Few can deny that an ice age really happened only thousands of years ago. Secular scientists have presented over 40 failed attempts to provide an adequate natural cause for an ice age. Could Noah’s Flood hold the answer?

Two key climate factors are required for an ice age. First, warm oceans are needed to increase evaporation, which ultimately generates extra rain near the equator and snowfall in northern latitudes that builds ice sheets atop the continents. Second, Earth’s atmosphere must contain enough tiny airborne particles called aerosols to reflect sunlight and keep the ice from melting during warm summer months.

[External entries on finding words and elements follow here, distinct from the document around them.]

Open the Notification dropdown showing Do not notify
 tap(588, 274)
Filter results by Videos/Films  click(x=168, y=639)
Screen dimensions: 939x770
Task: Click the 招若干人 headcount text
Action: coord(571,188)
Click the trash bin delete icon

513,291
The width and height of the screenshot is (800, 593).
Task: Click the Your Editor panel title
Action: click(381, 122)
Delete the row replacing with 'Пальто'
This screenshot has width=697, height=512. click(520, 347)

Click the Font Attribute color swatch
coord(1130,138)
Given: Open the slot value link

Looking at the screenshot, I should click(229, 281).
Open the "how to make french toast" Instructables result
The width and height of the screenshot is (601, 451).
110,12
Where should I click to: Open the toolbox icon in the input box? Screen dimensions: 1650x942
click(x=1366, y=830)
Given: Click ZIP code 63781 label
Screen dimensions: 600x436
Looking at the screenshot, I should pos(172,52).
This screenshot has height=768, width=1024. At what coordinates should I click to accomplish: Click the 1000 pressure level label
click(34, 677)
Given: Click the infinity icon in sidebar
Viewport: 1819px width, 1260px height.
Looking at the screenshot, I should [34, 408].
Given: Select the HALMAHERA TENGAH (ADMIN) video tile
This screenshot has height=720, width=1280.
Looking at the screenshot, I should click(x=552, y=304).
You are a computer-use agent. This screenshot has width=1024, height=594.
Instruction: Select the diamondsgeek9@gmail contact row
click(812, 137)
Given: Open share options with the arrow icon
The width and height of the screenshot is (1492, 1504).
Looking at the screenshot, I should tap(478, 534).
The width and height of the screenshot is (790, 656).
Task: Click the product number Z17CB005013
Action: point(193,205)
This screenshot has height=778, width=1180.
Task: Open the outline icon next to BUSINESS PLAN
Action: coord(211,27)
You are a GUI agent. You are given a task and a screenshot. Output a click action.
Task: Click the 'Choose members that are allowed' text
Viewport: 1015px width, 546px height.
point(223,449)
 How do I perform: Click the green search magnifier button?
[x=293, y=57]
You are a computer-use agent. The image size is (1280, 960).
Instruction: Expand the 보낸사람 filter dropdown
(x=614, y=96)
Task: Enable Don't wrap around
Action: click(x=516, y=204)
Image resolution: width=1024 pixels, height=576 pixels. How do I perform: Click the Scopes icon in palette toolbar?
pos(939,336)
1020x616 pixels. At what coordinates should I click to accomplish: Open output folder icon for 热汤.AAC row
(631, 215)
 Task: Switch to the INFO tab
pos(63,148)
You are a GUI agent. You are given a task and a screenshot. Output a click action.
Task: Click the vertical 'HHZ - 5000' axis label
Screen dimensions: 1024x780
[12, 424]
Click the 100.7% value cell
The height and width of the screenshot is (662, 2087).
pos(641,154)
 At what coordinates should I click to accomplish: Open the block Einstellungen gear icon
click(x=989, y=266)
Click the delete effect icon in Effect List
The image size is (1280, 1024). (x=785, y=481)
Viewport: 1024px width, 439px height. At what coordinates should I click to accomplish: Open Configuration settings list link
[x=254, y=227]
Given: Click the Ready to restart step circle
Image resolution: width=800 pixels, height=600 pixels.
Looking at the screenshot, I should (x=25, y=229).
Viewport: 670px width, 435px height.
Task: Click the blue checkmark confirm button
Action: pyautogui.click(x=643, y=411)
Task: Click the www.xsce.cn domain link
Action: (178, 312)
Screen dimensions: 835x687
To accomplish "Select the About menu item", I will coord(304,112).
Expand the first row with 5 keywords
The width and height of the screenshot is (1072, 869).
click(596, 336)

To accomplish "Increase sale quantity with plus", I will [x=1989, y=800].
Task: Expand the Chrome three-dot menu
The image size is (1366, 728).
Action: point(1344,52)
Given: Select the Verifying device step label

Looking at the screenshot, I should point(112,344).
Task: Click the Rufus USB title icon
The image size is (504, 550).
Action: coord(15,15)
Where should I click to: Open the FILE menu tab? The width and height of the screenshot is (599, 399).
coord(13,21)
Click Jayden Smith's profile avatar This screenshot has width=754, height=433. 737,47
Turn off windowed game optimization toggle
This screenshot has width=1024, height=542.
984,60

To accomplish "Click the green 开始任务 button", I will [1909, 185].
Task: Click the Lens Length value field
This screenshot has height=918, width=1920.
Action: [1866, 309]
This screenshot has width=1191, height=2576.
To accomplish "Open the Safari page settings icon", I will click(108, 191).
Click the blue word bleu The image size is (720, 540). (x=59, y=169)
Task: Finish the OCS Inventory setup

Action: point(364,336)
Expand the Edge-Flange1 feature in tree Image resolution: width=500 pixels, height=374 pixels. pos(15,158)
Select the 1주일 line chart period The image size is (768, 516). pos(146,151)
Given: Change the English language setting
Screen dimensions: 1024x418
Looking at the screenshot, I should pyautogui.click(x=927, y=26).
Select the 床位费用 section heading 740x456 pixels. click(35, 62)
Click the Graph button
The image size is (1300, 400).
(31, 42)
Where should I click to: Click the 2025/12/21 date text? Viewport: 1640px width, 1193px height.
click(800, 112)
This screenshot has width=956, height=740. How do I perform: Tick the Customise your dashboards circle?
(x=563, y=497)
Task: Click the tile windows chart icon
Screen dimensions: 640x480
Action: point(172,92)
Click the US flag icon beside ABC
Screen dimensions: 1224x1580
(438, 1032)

Genesis 7:11 says that deep fountains burst forth to start the Flood, and we know that the earth’s depths are quite hot. When those hot fountains burst, they warmed global waters—just what’s needed to increase rain and snowfall. Continued volcanic eruptions from deep fountains would have ejected a supply of airborne aerosols that lingered long after the Flood. As time passed, Earth gradually settled from the Flood’s devastating effects and the Ice Age faded, leaving behind clear evidence of extensive glacial activity in northern areas and of a formerly tropical environment in places that are now desert.

The catastrophic global Flood supplies both Ice Age requirements—hot oceans and aerosols—and stands as the best Ice Age explanation.